Schumann’s Grand Sonata No. 3, Opus 14 in F, the immensely complicated “Concerto without Orchestra” of 1836, has for its third movement Quasi variazione, “sort of” variations on Clara’s Andantino theme, which is turned by Robert from C Major into F Minor. Here the early Romance theme has become minor and grown enormously in dignity from Clara’s Czernyesque Op. 3 Lento. I suspect that Schumann rewrote it.

The key of C is very plain vanilla, easy for children, as it has no sharps or flats. C is, however, brittle, and lacks ambiance. The key of F is the next-easiest key. But it is warmer. When it becomes minor it ends up with four flats, which adds an enormous aura to it. It becomes twinned with D-flat, the ultimate key of repose and meditation.

Schumann’s second Romanze of his Drei Romanzen, Op. 28, of 1839, when he was 29 and Clara was 20, is in F-sharp minor. This is the piece Clara asked to hear on her deathbed. It is the ultimate incarnation of their tennis game of bandying the Lento theme back and forth. Here Robert has brought their more juvenile imitations to the point of genius. Surprisingly, this Romanze is one of the least known of Robert’s pieces, possibly because it is so short (only 34 measures).

F minor has become F-sharp minor, an immensely more complicated (six sharps) and intellectual key. As well, there are now three staffs, which provides a middle staff for the melody, shared between the two thumbs. This is a notation which stresses the singing quality of the thumbs.

This was the epitome of the Lento exchanges.

But Clara didn’t give up. When she was 34, she wrote variations on Robert’s version of her Andantino, which survives as her Op. 20 of 1853, Variationen über ein Thema von Robert Schumann. By now Clara’s variations, like Robert’s Romanze, are in F-sharp minor, which lends gravitas to the more juvenile Lento theme. These new variations were in the minor key, darkening them further.

This provides a clue as to how entwined they were, as lovers and as composers.

A year later, in 1854, Robert was in the asylum, and Clara had given birth to their eighth and last child. Clara wasn’t allowed to see her husband, but Brahms went back and forth between the Schumanns.

Brahms at that stage had been composing variations on Robert’s Bunte Blätter (Colored Leaves), Op. 99, which he brought one by one to Clara as he wrote them. They were eventually titled Variations on a Theme by Robert Schumann, Op. 9, based primarily on the fourth variation of Bunte Blätter, which was also the variation on which Clara based her Op. 20 variations of the previous year.
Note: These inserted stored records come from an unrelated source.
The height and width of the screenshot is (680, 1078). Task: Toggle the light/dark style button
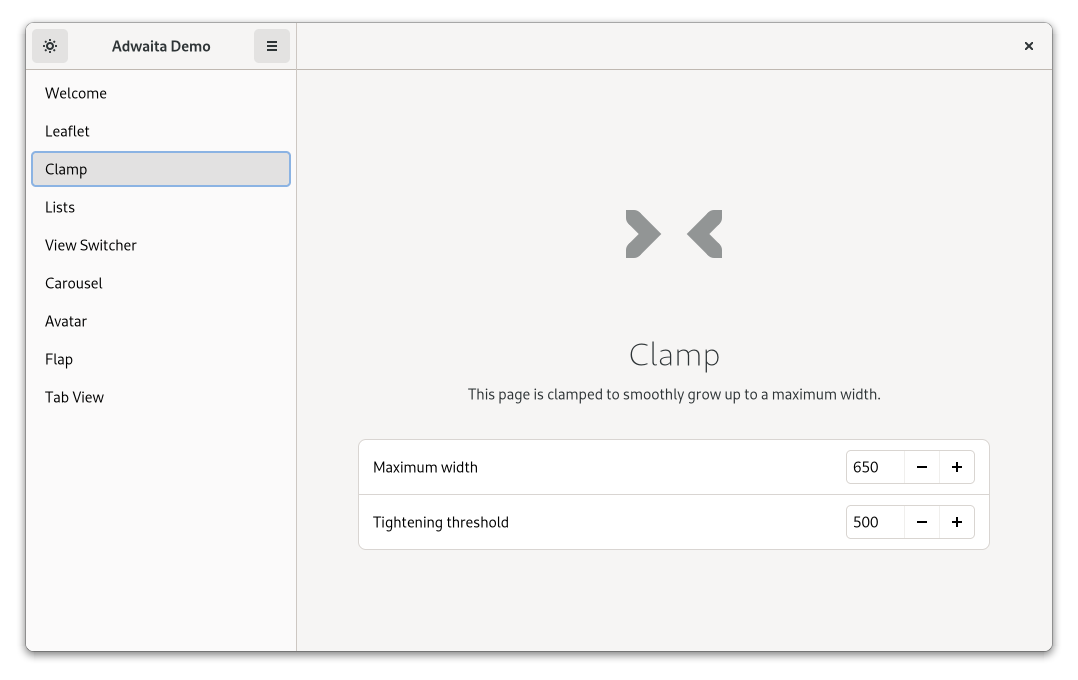pos(50,46)
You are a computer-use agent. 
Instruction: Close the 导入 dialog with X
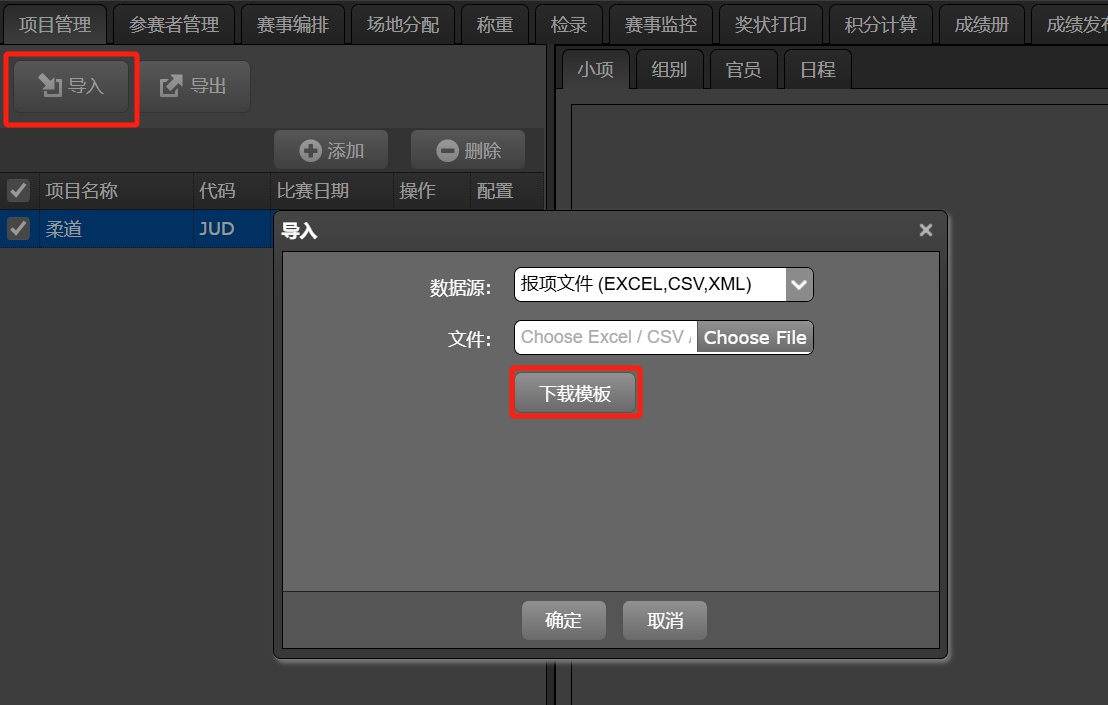click(926, 230)
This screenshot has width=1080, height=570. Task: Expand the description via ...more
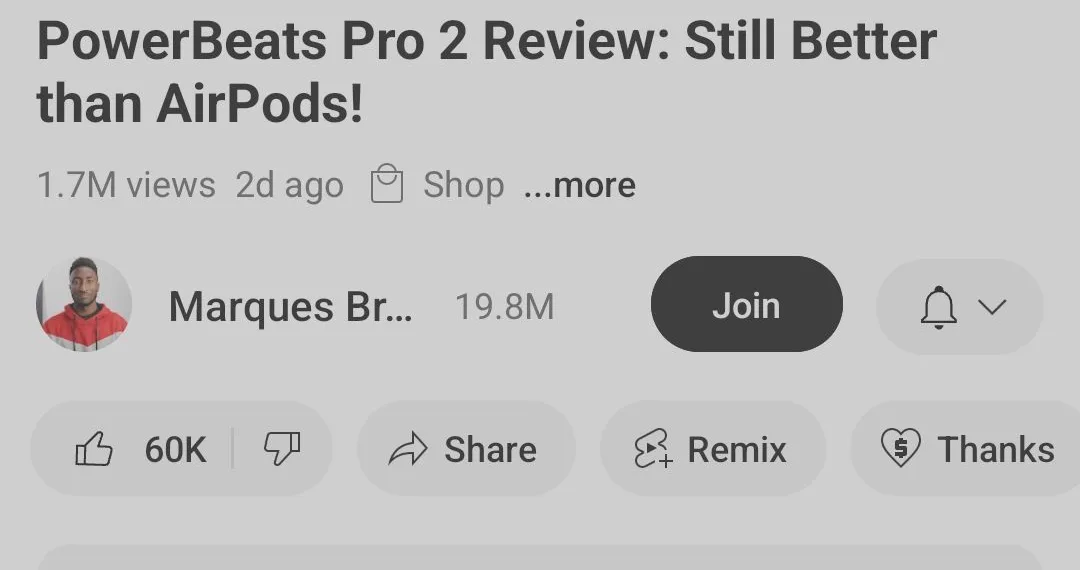pos(579,185)
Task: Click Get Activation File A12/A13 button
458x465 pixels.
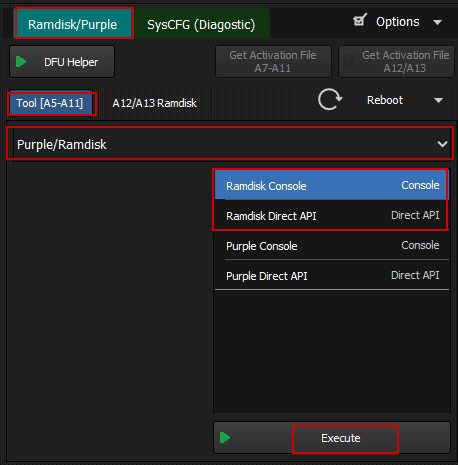Action: click(x=396, y=62)
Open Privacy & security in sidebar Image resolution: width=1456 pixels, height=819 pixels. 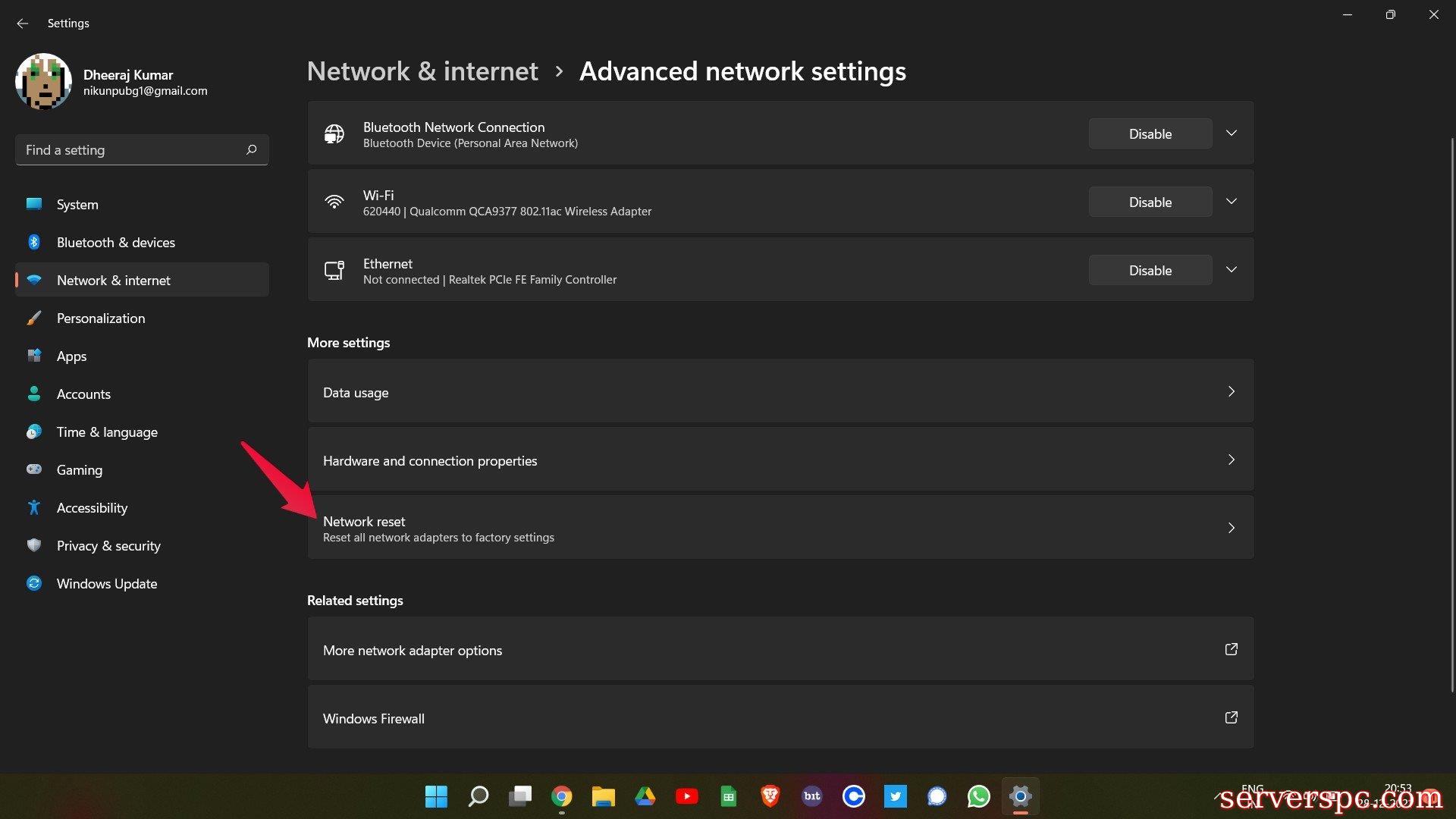(x=108, y=546)
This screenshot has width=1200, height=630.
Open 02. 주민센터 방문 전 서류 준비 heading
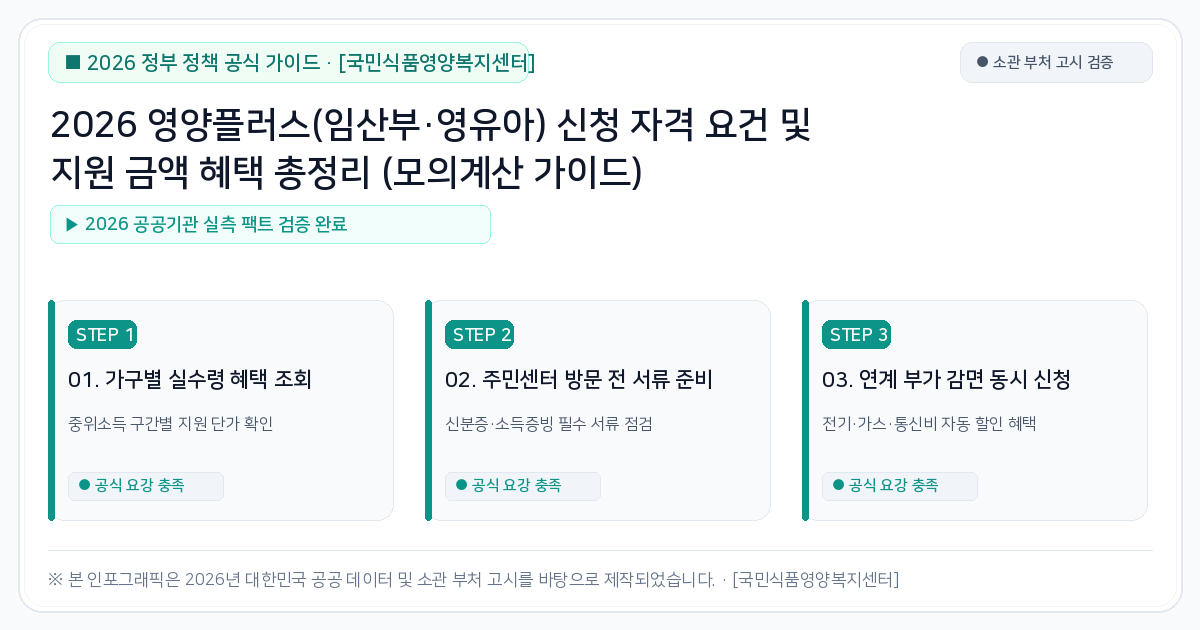(x=578, y=380)
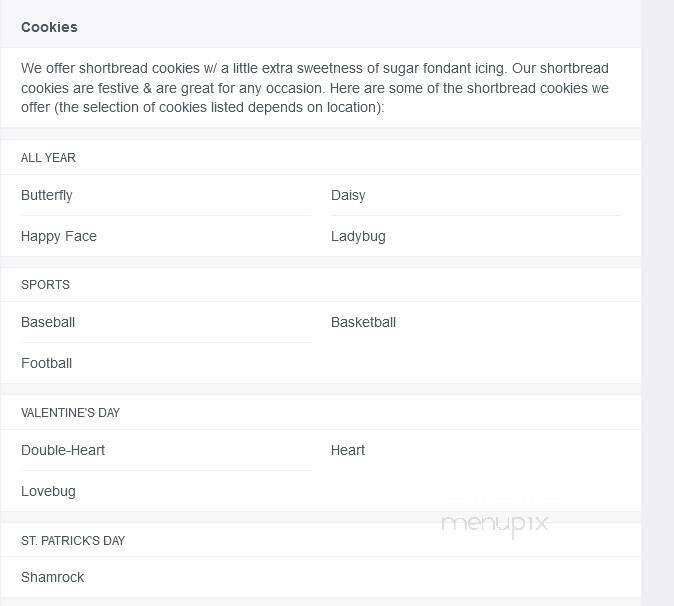Click the menupix watermark logo
Image resolution: width=674 pixels, height=606 pixels.
pos(494,523)
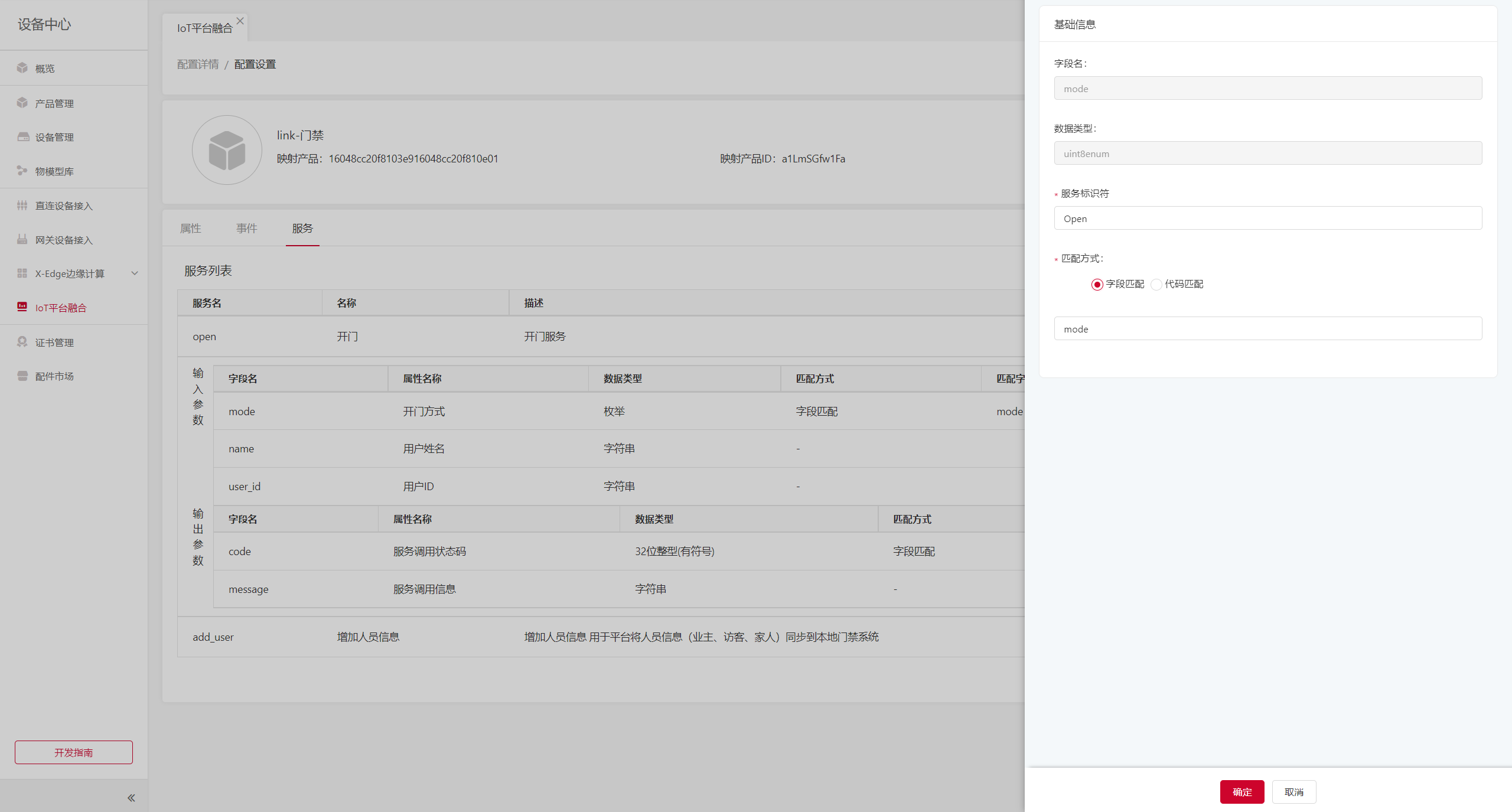
Task: Select the 字段匹配 radio option
Action: [x=1097, y=285]

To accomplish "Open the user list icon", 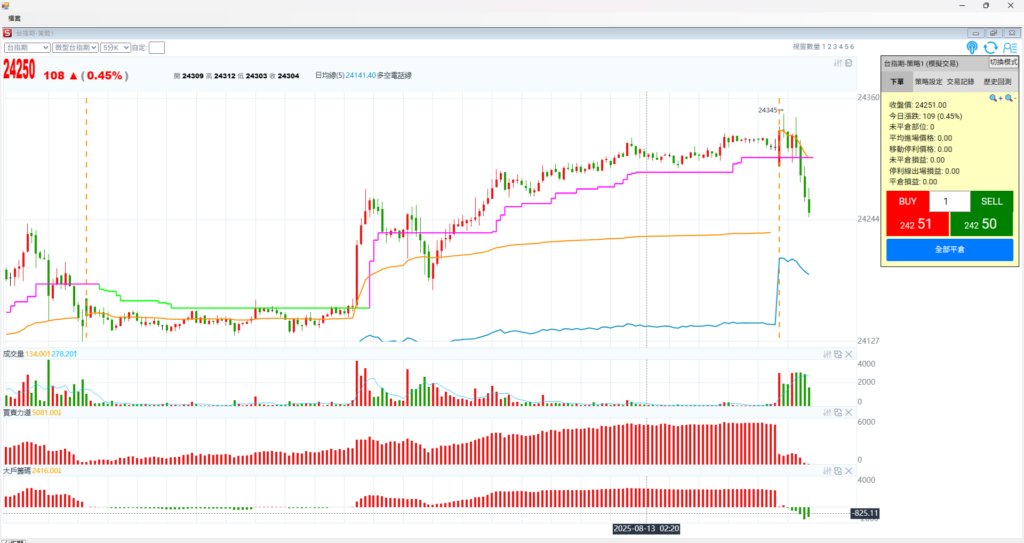I will (1009, 47).
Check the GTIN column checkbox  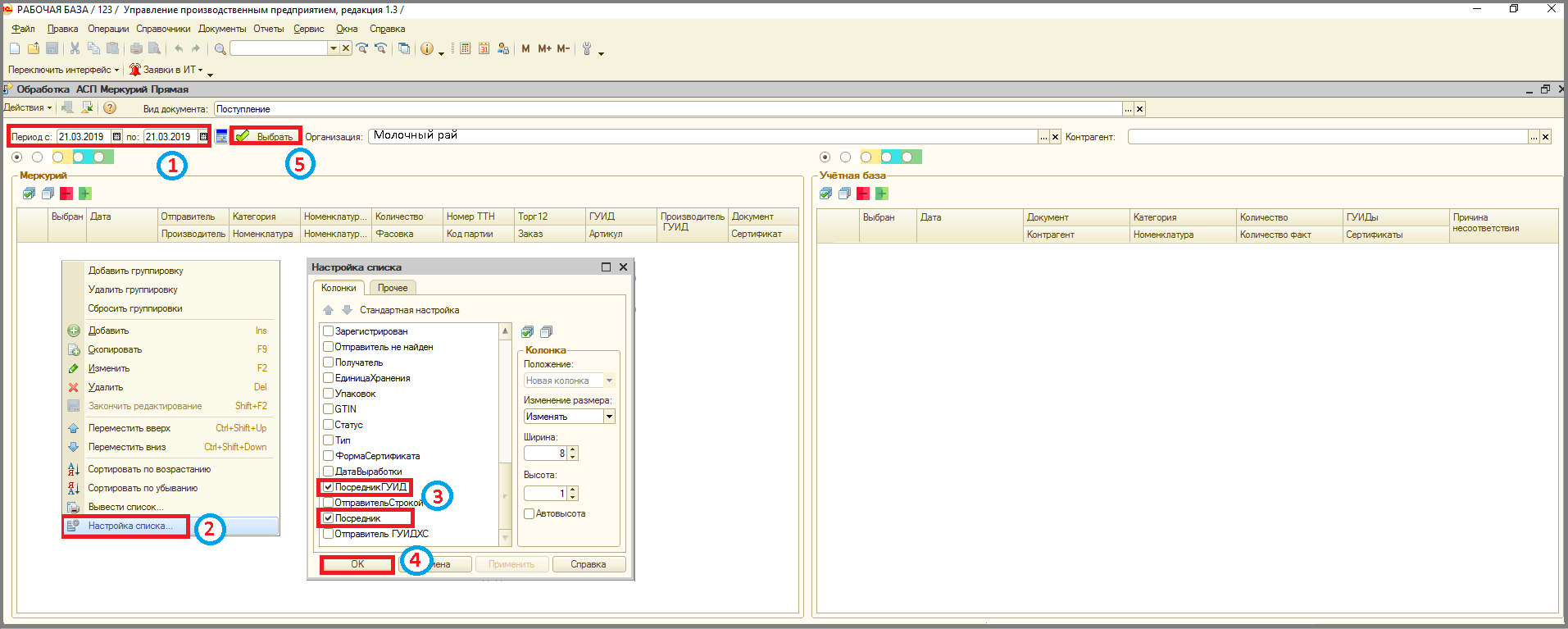328,409
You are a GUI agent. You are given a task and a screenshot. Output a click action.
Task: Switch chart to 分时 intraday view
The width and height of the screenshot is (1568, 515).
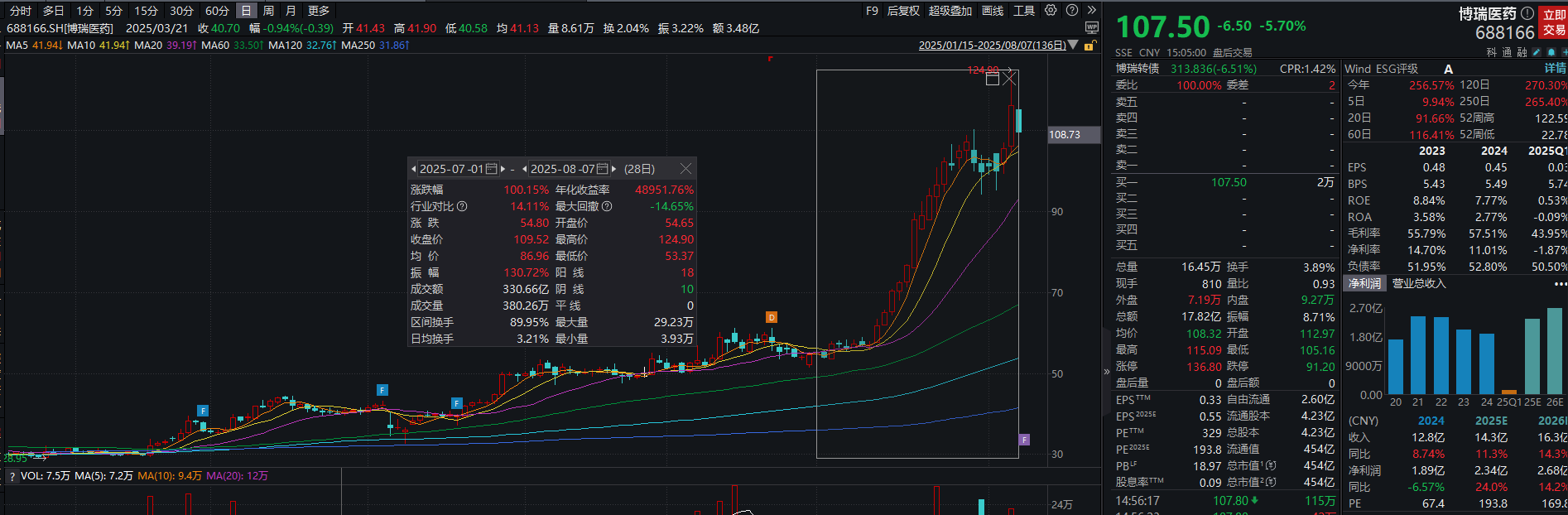[x=21, y=11]
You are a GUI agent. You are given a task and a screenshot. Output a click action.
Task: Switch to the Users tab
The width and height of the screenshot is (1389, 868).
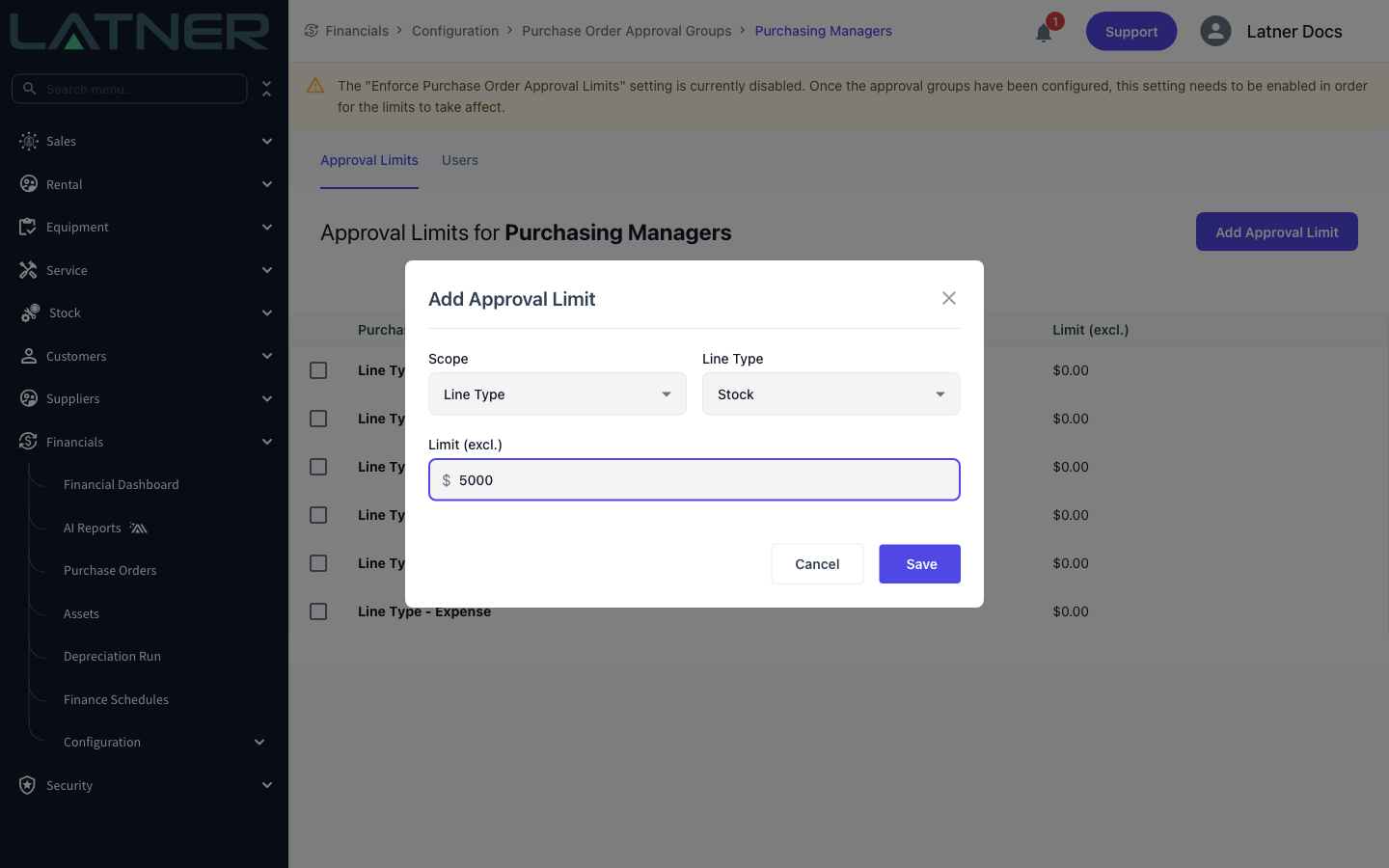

Now three composers are using one another for inspiration, a seesaw with Clara’s theme as the fulcrum. Brahms’s first eight Op. 9 variations are in the F minor key of the Andantino. The final phrase of Variation 10 quotes the “Theme by Clara Wieck” on which Schumann based his Op. 5 Impromptus.

I play here the greatest survivors of this epic exchange, Schumann’s second Romanze and my favorites of Brahms’s last intermezzi.

A world of notes, of fantasies and concertos, of symphonies and chamber works by the greatest musicians of the age had been inspired by five notes from a 14-year-old.

And arguably the greatest works of the greatest composer, the intermezzi of Brahms, had evolved from those five notes.